DESKRIPSI TUGAS:
Jawablah pertanyaan berikut berdasarkan teks tentang Islam dan politik di bawah.
(a) Apa sebutan untuk hubungan manusia dengan kekuasaan (politik) yang dilandasi oleh petunjuk ajaran Islam?
(b) Pada hari dan tanggal berapa pemilihan presiden dan wakil presiden diadakan serentak di Indonesia?
(c) Berapa pasangan capres yang merebutkan satu kursi kepemimpinan?

TEKS HALAMAN:
Membahas tentang hubungan antara Islam dan politik, atau Islam dan
negara senantiasa menjadi hal yang
menarik untuk dikaji. Hubungan Islam dan politik tersebut melibatkan berbagai
kalangan seperti kiai, politisi,
akademisi, partai politik dan negara yang melintasi rentan waktu yang panjang
dalam sejarah islam dan politik di
negeri ini. Negara Indonesia bukanlah negara Islam, namun mayoritas penduduk
Indonesia adalah beragama Islam. Dalam pandangan sistem politik, masyarakat Indonesia memandang
penting transformasi nilai-nilai Islam dalam kehidupan sosial politik. Hubungan
manusia dengan kekuasaan (politik) yang dilandasi oleh petunjuk ajaran Islam
disebut dengan Islam politik. Kajian Islam politik merupakan kajian yang lebih
banyak menitik beratkan perilaku politik individu atau institusi dengan latar
belakang kesadaran dan keyakinan keagamaan (Islam). Di Indonesia yang mayoritas
penduduknya beragama Islam kajian Islam politik selalu menjadi perdebatan yang
tak kunjung usai. Perdebatan itu terutama terkait dengan masalah hubungan Islam
(agama) di satu sisi dengan politik (negara) disisi lain. Seperti yang saat ini
sedang ramai diperdebatkan yaitu
pemilihan presiden dan wakil presiden periode tahun 2014-2019. Pada pemilihan presiden
dan wakil presiden yang telah diadakan serentak di Indonesia pada hari Rabu
tanggal 9 Juli 2014 kemarin, terdapat dua pasangan capres yang akan merebutkan
satu kursi kepemimpinan.

DATA YANG DIBERIKAN:
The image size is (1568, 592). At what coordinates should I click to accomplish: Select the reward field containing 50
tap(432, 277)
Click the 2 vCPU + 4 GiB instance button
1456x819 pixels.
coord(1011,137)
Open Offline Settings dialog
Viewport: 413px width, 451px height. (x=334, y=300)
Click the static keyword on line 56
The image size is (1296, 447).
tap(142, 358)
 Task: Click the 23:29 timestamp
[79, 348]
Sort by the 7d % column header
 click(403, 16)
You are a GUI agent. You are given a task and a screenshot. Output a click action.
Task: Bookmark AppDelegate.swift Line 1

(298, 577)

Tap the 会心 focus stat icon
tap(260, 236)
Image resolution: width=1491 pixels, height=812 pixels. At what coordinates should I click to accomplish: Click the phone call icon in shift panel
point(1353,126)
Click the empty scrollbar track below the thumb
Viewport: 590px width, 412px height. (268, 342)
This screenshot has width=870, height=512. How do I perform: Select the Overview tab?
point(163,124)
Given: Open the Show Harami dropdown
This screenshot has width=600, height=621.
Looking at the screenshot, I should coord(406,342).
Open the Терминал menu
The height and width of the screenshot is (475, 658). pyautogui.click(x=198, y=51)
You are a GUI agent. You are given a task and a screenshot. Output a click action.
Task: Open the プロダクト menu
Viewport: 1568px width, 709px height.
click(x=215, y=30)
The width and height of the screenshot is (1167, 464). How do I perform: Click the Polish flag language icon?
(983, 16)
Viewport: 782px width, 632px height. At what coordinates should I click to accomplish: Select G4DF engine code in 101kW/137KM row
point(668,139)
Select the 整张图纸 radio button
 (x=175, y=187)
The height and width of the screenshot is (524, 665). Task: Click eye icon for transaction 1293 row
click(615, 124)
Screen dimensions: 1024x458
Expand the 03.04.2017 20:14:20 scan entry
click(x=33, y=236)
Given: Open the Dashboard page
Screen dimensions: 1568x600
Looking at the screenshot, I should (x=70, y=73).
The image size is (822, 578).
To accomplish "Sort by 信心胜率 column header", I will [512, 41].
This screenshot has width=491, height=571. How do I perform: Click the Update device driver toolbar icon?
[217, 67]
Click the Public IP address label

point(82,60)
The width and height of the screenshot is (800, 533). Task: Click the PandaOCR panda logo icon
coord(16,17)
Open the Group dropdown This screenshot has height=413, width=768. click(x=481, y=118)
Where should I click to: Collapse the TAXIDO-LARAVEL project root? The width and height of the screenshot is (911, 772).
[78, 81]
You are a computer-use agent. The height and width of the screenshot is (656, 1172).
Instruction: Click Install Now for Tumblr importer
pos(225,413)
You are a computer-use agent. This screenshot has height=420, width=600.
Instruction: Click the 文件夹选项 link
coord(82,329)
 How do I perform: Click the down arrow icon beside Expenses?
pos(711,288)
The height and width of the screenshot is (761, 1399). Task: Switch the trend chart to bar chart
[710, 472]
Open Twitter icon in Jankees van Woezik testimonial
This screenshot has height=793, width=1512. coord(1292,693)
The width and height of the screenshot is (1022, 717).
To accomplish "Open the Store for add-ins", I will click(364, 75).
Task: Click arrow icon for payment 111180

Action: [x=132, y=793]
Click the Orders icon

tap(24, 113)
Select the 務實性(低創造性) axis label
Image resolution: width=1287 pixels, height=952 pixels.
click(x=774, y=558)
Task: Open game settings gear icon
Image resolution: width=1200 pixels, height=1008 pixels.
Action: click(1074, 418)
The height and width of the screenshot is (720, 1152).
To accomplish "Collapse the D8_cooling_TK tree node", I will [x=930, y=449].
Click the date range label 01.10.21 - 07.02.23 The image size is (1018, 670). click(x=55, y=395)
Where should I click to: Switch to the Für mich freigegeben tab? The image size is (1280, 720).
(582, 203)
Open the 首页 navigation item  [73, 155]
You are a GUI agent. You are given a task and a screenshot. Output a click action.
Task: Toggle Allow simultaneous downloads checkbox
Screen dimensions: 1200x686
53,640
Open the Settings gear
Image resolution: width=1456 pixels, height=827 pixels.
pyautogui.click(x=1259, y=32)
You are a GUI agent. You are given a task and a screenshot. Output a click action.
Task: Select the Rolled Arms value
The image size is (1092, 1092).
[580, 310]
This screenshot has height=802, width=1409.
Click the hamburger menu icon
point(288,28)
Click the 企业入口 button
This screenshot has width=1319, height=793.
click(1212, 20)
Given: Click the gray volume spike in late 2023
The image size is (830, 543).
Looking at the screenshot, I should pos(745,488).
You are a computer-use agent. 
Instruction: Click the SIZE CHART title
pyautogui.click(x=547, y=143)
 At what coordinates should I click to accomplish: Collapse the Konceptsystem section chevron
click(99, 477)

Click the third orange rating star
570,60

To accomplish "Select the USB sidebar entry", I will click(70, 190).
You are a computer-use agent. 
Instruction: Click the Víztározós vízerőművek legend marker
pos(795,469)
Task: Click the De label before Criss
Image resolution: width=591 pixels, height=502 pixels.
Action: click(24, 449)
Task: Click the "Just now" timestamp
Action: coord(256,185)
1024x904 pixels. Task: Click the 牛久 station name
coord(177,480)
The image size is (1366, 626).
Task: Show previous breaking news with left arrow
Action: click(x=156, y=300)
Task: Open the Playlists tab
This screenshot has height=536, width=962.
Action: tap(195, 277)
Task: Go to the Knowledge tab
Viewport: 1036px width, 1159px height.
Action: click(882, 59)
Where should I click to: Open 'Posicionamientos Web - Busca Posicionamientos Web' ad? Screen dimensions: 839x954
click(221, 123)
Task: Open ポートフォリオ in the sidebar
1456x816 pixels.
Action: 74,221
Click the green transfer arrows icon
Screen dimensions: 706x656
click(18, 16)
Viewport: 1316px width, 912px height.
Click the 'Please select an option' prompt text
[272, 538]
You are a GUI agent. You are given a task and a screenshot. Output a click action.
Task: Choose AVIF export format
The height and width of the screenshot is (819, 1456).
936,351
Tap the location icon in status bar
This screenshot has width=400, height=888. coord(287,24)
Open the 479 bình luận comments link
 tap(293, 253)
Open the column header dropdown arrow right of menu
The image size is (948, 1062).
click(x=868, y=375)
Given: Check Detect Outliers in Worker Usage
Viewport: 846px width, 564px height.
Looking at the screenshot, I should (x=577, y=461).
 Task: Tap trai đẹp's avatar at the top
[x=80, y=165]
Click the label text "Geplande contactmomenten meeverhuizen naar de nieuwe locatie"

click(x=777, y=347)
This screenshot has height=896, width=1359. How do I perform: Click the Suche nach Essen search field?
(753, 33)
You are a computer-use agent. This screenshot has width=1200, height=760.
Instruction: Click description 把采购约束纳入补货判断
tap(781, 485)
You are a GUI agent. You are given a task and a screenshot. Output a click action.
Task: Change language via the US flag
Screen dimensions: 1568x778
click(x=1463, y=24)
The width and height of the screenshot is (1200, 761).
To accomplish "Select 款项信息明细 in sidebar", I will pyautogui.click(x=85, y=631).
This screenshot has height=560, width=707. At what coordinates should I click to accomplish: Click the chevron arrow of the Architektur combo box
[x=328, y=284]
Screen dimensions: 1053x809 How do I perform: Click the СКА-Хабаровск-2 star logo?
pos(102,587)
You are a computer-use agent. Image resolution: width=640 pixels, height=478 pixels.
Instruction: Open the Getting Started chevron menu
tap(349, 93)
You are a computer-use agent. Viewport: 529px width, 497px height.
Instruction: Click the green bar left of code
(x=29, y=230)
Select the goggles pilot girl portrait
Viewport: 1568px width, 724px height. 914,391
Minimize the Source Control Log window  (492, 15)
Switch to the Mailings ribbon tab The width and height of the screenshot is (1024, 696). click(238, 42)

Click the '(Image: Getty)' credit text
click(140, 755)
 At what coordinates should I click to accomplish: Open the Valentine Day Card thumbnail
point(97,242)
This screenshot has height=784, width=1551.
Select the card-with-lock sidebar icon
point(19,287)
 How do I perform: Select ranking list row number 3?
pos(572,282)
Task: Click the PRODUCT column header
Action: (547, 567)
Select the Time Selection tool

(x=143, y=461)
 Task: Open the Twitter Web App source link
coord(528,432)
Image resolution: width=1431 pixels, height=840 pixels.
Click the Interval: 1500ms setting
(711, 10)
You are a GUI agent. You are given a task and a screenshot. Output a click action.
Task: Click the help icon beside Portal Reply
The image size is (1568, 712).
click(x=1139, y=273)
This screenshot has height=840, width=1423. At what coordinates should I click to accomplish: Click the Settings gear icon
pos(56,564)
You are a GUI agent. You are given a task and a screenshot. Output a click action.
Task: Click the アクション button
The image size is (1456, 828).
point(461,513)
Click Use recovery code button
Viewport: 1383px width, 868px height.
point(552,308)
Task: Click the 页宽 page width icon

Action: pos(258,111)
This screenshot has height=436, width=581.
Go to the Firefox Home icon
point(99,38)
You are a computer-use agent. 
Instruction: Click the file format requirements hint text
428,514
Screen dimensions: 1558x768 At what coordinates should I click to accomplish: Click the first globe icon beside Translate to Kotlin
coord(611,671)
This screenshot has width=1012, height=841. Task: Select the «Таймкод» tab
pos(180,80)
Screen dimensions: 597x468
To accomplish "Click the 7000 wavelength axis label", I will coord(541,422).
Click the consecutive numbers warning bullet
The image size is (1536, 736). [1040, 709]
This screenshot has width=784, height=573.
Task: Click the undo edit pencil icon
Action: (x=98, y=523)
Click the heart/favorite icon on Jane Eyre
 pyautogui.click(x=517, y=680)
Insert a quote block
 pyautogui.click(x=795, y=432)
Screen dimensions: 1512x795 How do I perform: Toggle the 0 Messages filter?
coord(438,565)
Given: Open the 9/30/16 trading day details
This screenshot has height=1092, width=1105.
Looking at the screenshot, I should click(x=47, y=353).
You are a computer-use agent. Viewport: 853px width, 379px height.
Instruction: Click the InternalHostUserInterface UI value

JAWABAN LATIHAN:
(a) Islam politik.
(b) Hari Rabu, tanggal 9 Juli 2014.
(c) Dua pasangan capres.